SANBORN – Niagara Wheatfield Central School District voters won’t be asked to break the state tax cap this year.

The School Board has voted to keep any tax hike in 2013-14 within the maximum property tax hike limits. State law permits taxing entities such as school districts to raise taxes no more than 2 percent each year, with a number of exceptions. A district can override the taxing limit if the budget is passed by a “super majority” of voters, or 60 percent.

In 2012, Niagara Wheatfield voters were asked to approve a $61.7 million budget that carried a tax hike of slightly less than 10 percent. Several factions of the district had been lobbying at meetings to convince the board that a large tax bill was preferable to devastating cuts in programs and personnel.

Voters rejected that budget proposal and later supported a second proposal that kept the tax hike at less than 5 percent.

Board president Steve Sabo said he would not make the same mistake again.

“When we tried last year, we barely broke 40 percent (of the vote),” he said of the failed attempt to exceed the tax hike limit. “This year, we decided the people spoke.
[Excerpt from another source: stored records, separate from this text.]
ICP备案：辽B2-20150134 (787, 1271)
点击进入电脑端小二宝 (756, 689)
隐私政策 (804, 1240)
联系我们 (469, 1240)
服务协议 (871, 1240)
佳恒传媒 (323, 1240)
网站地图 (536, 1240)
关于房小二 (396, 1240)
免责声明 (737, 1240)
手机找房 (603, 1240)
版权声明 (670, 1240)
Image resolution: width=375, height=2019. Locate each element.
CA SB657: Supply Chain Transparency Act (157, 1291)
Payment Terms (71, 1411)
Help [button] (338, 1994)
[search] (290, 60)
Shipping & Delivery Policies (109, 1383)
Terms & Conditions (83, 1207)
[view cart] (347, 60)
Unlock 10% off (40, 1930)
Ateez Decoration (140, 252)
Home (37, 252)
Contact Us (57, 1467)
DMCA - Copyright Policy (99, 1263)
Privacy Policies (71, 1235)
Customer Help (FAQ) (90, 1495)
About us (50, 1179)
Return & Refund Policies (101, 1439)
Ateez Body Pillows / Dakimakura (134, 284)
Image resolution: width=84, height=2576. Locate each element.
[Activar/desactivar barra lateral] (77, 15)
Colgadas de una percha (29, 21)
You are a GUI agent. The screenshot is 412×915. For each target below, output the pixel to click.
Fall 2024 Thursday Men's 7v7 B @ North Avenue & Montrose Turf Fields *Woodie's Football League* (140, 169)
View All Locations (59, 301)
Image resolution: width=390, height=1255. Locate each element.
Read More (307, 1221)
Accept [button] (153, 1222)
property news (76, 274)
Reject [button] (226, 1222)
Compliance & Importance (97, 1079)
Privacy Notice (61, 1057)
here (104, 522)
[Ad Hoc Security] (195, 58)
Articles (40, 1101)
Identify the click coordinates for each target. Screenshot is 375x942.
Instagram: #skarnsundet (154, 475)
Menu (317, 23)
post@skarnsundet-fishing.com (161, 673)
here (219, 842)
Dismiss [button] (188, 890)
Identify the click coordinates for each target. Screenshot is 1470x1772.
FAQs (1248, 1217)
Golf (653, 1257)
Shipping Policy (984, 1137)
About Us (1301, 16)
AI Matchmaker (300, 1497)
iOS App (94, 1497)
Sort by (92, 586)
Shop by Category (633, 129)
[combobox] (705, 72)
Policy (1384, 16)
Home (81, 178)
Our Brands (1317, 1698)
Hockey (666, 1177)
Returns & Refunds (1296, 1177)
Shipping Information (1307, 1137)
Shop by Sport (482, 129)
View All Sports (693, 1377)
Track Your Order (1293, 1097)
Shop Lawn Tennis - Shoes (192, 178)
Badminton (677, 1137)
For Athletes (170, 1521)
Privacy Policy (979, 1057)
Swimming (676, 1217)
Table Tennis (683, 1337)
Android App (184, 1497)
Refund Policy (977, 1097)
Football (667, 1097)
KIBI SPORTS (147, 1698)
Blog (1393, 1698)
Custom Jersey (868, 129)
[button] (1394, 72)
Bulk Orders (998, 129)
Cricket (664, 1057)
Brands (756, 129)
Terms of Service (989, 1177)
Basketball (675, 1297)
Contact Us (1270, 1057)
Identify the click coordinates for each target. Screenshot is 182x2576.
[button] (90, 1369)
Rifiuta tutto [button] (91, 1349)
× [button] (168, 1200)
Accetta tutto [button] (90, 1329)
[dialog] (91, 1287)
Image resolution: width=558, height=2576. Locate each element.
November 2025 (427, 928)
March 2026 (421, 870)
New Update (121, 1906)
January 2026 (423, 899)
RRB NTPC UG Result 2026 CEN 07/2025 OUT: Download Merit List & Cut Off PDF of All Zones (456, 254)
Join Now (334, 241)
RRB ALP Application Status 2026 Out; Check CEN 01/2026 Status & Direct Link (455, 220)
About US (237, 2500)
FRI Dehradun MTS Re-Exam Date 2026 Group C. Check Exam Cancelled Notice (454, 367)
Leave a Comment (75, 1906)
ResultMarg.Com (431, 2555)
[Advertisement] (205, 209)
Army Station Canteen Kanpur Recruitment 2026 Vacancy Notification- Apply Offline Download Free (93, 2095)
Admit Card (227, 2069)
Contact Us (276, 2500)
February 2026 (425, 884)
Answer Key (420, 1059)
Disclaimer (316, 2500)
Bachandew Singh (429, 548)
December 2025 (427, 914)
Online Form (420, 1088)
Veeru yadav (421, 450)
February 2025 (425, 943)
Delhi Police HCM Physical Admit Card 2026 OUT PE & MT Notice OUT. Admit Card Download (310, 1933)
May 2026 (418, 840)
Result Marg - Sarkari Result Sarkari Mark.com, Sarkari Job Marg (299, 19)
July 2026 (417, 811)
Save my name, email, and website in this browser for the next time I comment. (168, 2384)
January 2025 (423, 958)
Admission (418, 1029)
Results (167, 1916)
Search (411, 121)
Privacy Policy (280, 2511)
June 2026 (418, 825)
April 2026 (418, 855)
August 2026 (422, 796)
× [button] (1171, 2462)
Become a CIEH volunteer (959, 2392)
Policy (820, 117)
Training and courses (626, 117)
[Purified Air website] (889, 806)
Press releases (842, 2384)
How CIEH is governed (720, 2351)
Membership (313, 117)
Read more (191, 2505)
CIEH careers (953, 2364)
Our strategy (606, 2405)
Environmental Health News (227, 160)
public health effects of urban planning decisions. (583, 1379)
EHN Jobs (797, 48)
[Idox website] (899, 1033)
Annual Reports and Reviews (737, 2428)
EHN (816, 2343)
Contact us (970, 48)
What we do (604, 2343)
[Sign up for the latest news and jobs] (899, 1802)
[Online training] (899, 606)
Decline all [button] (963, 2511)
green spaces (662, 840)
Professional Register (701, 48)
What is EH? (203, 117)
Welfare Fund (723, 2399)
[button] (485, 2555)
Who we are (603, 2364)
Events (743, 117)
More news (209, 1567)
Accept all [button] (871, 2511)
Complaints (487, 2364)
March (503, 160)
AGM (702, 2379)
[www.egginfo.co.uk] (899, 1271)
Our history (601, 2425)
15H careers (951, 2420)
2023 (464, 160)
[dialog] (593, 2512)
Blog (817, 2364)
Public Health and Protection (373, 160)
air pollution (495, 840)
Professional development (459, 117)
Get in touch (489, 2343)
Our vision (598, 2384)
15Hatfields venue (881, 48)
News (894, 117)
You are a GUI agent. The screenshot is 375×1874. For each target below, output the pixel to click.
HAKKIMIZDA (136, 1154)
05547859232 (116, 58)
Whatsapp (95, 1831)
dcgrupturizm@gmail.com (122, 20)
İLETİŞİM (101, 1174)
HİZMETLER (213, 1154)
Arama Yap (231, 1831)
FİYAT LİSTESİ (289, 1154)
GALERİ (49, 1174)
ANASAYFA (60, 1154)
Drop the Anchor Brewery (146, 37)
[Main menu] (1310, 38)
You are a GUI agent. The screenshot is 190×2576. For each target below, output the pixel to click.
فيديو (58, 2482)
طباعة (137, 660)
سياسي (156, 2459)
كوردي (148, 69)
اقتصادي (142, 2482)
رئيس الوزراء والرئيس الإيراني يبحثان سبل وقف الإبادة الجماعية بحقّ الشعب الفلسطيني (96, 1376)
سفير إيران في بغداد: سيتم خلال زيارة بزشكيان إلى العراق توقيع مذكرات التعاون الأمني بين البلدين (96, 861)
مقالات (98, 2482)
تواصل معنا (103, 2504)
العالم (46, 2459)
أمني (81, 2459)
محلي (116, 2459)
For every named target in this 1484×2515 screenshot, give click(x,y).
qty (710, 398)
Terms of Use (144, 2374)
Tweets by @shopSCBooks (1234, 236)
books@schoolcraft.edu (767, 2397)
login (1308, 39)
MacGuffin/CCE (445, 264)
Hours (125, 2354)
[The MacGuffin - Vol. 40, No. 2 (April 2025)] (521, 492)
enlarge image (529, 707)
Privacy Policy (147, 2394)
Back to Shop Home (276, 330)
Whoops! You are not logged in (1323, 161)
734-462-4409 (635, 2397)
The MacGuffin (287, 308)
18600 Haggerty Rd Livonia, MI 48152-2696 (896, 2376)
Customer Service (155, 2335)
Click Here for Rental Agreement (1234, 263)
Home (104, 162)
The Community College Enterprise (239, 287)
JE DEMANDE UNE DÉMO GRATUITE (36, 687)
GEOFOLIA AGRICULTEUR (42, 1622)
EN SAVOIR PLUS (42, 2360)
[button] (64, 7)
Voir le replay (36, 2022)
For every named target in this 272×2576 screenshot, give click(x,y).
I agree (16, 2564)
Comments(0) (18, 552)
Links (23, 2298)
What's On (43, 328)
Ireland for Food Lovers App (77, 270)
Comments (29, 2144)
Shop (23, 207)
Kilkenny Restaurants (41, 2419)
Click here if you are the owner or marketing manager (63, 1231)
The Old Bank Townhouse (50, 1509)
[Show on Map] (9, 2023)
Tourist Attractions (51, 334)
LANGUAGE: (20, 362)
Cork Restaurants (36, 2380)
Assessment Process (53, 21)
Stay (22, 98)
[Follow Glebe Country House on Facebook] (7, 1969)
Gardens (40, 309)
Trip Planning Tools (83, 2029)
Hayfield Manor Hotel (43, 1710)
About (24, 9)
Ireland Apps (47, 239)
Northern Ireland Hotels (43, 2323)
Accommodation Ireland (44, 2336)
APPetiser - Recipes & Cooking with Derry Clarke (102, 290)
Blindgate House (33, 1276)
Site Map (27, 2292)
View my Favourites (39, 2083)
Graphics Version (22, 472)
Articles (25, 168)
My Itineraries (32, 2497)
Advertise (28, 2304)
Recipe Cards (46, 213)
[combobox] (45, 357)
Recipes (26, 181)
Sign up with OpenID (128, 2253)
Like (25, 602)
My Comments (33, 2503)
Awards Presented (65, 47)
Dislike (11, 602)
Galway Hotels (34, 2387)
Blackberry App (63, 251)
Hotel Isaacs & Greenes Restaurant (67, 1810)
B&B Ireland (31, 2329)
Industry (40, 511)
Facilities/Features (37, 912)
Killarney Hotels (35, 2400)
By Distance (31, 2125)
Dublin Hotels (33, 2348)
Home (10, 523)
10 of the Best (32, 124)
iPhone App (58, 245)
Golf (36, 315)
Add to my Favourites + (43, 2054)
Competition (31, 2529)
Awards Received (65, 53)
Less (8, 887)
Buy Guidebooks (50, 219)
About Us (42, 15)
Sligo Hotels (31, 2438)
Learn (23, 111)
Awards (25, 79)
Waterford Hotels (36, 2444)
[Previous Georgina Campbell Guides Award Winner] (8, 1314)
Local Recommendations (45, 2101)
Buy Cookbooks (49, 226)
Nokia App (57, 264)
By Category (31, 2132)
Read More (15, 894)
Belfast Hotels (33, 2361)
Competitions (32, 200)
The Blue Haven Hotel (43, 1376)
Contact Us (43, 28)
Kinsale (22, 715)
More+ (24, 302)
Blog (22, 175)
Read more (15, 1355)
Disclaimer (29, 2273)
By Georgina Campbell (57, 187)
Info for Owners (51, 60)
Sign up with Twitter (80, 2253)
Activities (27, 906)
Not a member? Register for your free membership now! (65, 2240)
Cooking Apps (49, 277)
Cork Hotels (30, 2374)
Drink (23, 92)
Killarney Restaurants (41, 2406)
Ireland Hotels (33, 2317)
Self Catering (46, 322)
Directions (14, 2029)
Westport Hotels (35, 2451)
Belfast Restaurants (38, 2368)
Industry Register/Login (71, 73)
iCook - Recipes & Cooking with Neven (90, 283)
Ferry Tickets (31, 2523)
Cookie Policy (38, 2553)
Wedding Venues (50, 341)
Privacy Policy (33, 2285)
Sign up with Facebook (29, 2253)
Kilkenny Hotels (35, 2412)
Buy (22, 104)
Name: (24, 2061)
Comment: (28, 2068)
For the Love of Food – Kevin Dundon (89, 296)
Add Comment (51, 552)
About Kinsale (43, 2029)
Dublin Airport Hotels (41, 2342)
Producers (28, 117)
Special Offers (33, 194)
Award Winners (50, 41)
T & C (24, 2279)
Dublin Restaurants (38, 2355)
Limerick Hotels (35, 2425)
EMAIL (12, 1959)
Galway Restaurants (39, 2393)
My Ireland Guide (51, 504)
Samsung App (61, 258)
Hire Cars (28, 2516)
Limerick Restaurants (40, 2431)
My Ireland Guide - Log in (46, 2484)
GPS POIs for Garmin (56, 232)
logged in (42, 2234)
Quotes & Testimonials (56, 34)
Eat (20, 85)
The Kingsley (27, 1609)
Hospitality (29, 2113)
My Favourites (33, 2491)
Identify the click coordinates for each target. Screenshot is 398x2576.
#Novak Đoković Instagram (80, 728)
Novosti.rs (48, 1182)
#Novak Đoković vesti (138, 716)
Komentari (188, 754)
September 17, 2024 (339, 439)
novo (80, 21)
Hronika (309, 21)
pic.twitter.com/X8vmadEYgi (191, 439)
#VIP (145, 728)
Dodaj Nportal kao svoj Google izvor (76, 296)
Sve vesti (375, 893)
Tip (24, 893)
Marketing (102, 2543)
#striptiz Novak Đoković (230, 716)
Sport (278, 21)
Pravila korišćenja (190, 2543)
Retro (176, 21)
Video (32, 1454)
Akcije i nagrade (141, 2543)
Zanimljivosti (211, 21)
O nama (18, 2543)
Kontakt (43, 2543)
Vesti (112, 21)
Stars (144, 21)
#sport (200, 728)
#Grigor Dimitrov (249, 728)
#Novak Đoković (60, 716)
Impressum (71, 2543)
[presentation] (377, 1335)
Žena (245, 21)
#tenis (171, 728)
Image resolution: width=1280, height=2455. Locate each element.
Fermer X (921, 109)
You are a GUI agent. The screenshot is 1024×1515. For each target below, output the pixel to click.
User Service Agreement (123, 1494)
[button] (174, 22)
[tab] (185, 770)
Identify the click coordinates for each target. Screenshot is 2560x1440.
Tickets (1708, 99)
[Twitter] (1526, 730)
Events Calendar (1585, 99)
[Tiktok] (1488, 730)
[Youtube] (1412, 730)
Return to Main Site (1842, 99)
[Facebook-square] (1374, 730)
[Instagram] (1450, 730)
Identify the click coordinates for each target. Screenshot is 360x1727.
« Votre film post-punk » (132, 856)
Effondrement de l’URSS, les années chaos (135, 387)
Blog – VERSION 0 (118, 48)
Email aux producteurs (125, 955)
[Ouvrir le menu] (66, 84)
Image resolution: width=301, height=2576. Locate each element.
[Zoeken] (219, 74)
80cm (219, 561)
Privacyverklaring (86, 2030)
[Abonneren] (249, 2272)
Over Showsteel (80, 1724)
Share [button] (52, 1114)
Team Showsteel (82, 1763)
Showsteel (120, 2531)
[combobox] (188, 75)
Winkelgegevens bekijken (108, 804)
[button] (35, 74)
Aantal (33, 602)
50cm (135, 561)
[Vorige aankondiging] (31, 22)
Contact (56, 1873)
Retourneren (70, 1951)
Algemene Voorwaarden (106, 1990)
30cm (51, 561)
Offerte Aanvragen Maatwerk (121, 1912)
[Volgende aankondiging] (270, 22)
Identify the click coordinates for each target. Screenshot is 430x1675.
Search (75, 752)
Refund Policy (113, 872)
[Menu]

They didn’t want it.” On that premise, the board voted Feb. 6 to notify the state that it would not try to exceed the tax limit.

Sabo conceded that the board’s choices are few. Nearly 40 teaching positions were on the chopping block in the current year’s budget and a number of programs and offerings were eliminated or restructured.

“Not much is left,” he noted. “Last year, it was all flesh and muscle. Next is the marrow.”

But even with the taxing limit, Sabo said voters needed to be aware of what the state allows.

“People don’t know that it’s a ‘soft’ cap, not a ‘hard’ cap,” he advised.

Exclusions allow a district to go beyond 2 percent.

School business executive Kerin Dumphrey said if Niagara Wheatfield is allowed to include all of its budgetary exclusions, the tax cap would be increased to nearly 6 percent of the tax levy.

State law permits each district to adjust the tax limit beyond 2 percent by figuring in various factors such as assessment roll increases, losses from payment in lieu of taxes agreements, budget carry-overs, payments on the interest for capital projects, and increases in the cost of the teachers’ retirement system.

For Niagara Wheatfield, Dumphrey explained that if approved by the state, its tax levy could be increased from $28,661,923 to $30,354,760. The increase amounts to about 5.9 percent or 5.74 percent when the School Tax Relief Program (STAR) exemptions are included, he said. The exclusions for the district amount to an additional total of $1,372,466 toward the levy.

Dumphrey added that the proposed aid package from the state would make the situation worse as its increase is at 1.5 percent or $330,066.